# Job:
Count the lines in the items that contain the word "beside" and give only the number.

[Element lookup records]
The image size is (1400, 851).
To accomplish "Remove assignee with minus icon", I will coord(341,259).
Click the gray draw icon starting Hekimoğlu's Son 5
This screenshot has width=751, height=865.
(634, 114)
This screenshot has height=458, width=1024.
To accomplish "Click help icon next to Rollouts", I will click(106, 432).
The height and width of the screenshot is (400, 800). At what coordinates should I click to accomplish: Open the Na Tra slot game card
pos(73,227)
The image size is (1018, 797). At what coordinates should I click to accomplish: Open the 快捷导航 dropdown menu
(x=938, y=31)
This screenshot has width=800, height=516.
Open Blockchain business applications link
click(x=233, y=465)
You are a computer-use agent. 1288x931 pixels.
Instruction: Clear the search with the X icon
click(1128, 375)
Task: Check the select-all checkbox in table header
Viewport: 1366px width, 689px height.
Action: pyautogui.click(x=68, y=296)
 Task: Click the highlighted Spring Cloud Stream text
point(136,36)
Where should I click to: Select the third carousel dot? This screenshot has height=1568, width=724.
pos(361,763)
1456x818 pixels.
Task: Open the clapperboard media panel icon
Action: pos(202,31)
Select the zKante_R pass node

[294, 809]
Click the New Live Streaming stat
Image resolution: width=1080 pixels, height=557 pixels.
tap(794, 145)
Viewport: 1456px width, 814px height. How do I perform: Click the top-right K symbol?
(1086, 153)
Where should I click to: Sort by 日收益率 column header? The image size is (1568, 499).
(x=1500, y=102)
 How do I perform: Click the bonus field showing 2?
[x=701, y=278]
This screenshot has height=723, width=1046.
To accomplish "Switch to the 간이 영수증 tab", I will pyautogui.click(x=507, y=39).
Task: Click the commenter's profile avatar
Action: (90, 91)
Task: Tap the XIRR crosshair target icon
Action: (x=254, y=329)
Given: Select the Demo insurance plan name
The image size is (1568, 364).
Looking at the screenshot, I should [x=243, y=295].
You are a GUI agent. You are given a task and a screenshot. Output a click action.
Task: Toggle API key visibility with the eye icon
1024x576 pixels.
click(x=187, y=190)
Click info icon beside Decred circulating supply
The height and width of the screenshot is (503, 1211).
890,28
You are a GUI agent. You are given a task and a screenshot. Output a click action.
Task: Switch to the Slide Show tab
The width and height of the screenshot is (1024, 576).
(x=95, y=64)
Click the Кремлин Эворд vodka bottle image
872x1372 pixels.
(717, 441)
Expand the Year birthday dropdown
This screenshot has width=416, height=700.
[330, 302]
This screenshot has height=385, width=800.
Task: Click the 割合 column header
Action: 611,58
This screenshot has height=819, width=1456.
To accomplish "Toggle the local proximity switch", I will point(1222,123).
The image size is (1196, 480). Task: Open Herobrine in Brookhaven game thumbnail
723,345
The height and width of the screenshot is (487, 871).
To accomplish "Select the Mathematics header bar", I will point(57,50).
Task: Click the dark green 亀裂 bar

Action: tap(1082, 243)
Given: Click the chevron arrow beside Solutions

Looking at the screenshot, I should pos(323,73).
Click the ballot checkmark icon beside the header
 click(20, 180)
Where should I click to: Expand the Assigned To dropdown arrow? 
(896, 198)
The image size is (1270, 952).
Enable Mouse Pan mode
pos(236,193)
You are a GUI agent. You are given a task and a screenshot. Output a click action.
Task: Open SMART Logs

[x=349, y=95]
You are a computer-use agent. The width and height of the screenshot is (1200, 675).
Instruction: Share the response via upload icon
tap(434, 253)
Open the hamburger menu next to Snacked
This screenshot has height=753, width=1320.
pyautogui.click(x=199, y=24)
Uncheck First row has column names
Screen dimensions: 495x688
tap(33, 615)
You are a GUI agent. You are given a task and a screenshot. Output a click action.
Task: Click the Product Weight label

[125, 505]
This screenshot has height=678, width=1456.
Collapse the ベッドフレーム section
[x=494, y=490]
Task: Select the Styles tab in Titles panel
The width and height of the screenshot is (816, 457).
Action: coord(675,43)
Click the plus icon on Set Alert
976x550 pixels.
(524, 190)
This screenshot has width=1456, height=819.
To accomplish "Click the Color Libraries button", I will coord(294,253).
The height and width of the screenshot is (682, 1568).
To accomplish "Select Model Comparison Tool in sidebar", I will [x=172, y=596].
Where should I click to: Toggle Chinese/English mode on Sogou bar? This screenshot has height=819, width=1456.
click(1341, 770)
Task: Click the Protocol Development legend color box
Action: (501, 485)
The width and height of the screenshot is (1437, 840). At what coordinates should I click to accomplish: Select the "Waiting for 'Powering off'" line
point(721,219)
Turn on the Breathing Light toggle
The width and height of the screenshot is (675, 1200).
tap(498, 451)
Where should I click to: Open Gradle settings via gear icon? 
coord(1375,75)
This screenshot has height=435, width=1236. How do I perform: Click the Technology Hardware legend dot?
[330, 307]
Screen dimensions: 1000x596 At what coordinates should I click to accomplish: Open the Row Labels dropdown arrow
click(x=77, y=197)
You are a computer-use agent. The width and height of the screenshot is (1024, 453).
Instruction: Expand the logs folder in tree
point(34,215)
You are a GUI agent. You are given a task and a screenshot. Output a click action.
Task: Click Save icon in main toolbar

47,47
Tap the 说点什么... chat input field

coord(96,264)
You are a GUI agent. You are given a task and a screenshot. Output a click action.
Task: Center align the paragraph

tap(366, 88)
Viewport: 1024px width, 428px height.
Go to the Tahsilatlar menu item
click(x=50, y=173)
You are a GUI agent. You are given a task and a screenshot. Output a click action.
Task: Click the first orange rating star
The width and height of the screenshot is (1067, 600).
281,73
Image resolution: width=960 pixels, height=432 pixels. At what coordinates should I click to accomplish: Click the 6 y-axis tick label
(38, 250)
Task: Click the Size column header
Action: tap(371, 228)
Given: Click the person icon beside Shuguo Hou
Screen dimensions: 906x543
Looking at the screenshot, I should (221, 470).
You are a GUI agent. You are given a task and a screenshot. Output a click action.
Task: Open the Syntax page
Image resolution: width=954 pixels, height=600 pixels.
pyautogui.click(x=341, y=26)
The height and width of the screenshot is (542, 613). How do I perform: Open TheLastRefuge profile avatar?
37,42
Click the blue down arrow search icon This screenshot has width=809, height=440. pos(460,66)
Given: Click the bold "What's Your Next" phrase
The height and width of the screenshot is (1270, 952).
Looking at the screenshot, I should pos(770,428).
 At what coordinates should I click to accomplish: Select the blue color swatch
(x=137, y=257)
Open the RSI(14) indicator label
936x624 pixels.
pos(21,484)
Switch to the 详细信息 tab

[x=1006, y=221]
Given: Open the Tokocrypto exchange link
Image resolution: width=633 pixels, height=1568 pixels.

# Result of the task:
4